Golden Glove illustre crûment cette misère avec le décor du petit appartement mansardé, d’une saleté repoussante, dans lequel Fritz attire ses victimes, des prostituées âgées, dont les restes pourrissent dans une niche, derrière une planche de contreplaqué. Le même réalisme sordide imprègne les scènes de mise à mort et de découpage des corps. Les détails ont beau rester hors champ, leur horreur, soulignée par la bande son, ne fait guère de doute.
Le film doit beaucoup à l’interprétation de Jonas Dassler qu’avait révélé le passionnant film de Lars Kraume, La Révolution silencieuse (Das schweigende Klassenzimmer, 2018). Après un inquiétant maquillage, devenu plus effrayant que son modèle, il communique pleinement l’étrangeté et l’ambiguïté d’un personnage frustre, complexé et apeuré, derrière lequel se cache un dangereux prédateur.
Golden Glove dérangeant, mais inoubliable est sorti par Extralucid Films, une nouvelle société d’édition vidéo. Ouvert en février 2020, son catalogue propose aujourd’hui une douzaine de films venus du monde entier, tous inédits, à une exception près.

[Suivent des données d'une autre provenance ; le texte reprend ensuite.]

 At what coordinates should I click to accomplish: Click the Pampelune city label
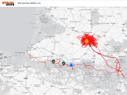click(x=27, y=67)
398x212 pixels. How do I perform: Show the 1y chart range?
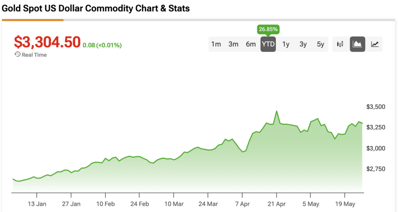coord(286,44)
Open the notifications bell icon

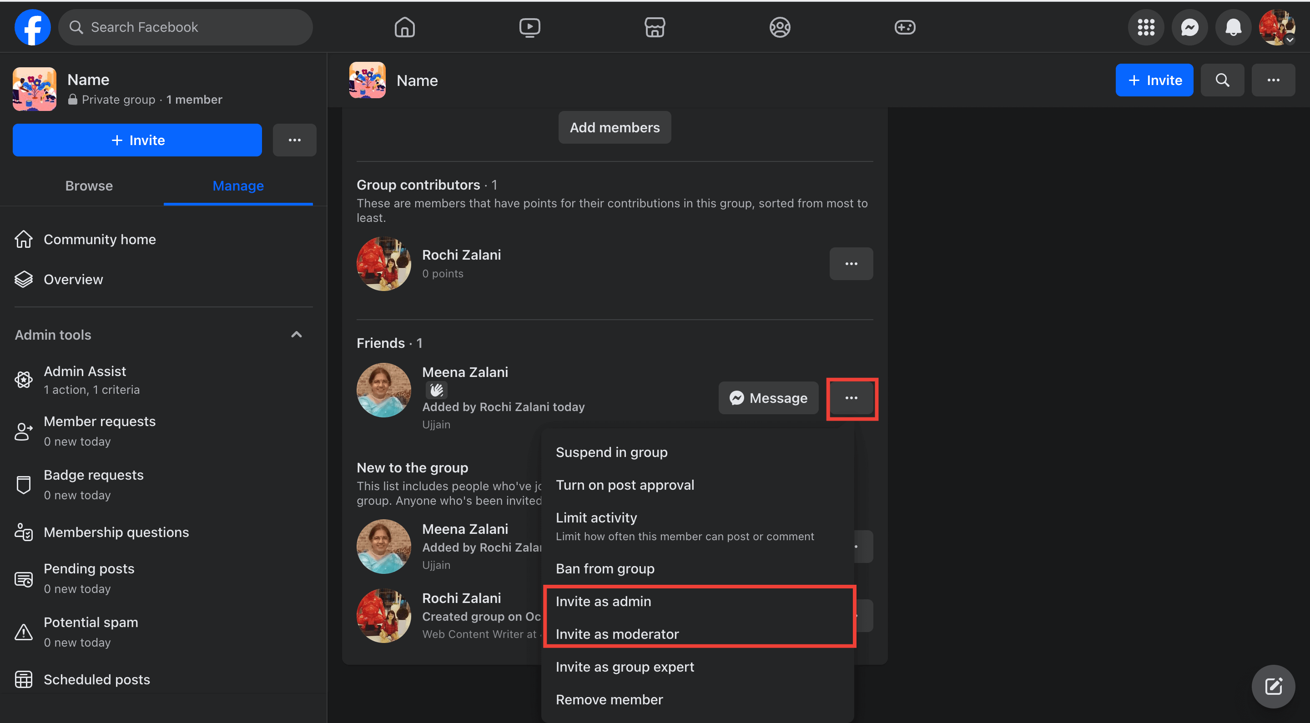[x=1232, y=27]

Golden Glove (110 minutes) tient sur un Blu-ray BD-50 logé, pour cette édition combo, en compagnie d’un DVD-9, dans un boîtier de 14 mm, glissé dans un fourreau.

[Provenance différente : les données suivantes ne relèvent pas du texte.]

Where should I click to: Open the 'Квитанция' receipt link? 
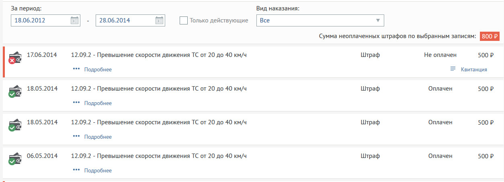click(474, 69)
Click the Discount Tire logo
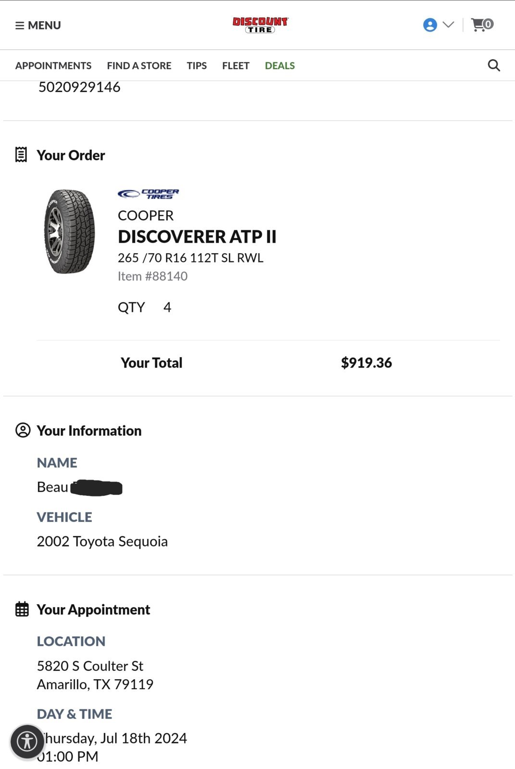 tap(260, 25)
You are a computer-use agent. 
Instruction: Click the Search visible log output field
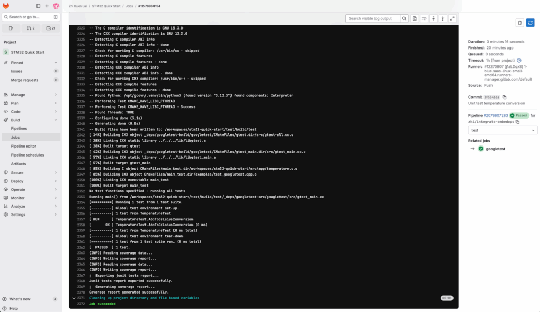pos(373,18)
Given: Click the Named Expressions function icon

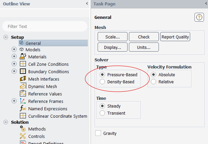Looking at the screenshot, I should pyautogui.click(x=23, y=109).
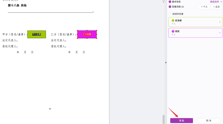223x124 pixels.
Task: Click the panel collapse arrow on divider
Action: pyautogui.click(x=166, y=63)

Le menu animé et musical propose le film dans sa version originale, en allemand, avec sous-titres optionnels, au format audio DTS-HD Master Audio 5.1.

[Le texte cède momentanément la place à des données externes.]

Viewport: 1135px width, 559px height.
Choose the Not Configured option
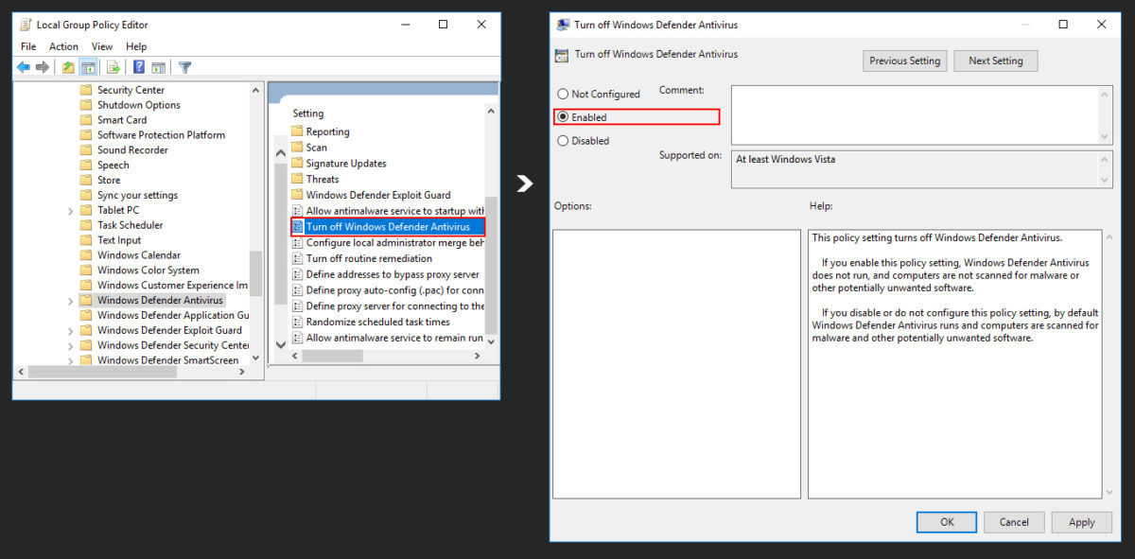pos(564,94)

Entretien avec François Cau (6’), critique au magazine Mad Movies. Le multiculturalisme, le mélange entre la culture allemande et turque, annoncé par son premier film, L’Engrenage, marque l’oeuvre de Fatih Akin. Tout comme sa réaction face à l’immobilisme de la société devant le racisme, « l’injustice systémique » et la violence. Golden Glove est « la version négative et cauchemardesque de cette approche », une excroissance monstrueuse de la noirceur de son film In the Fade, sorti en 2017.
Le tournage (3’), un document assez superficiel, avec quelques extraits du film.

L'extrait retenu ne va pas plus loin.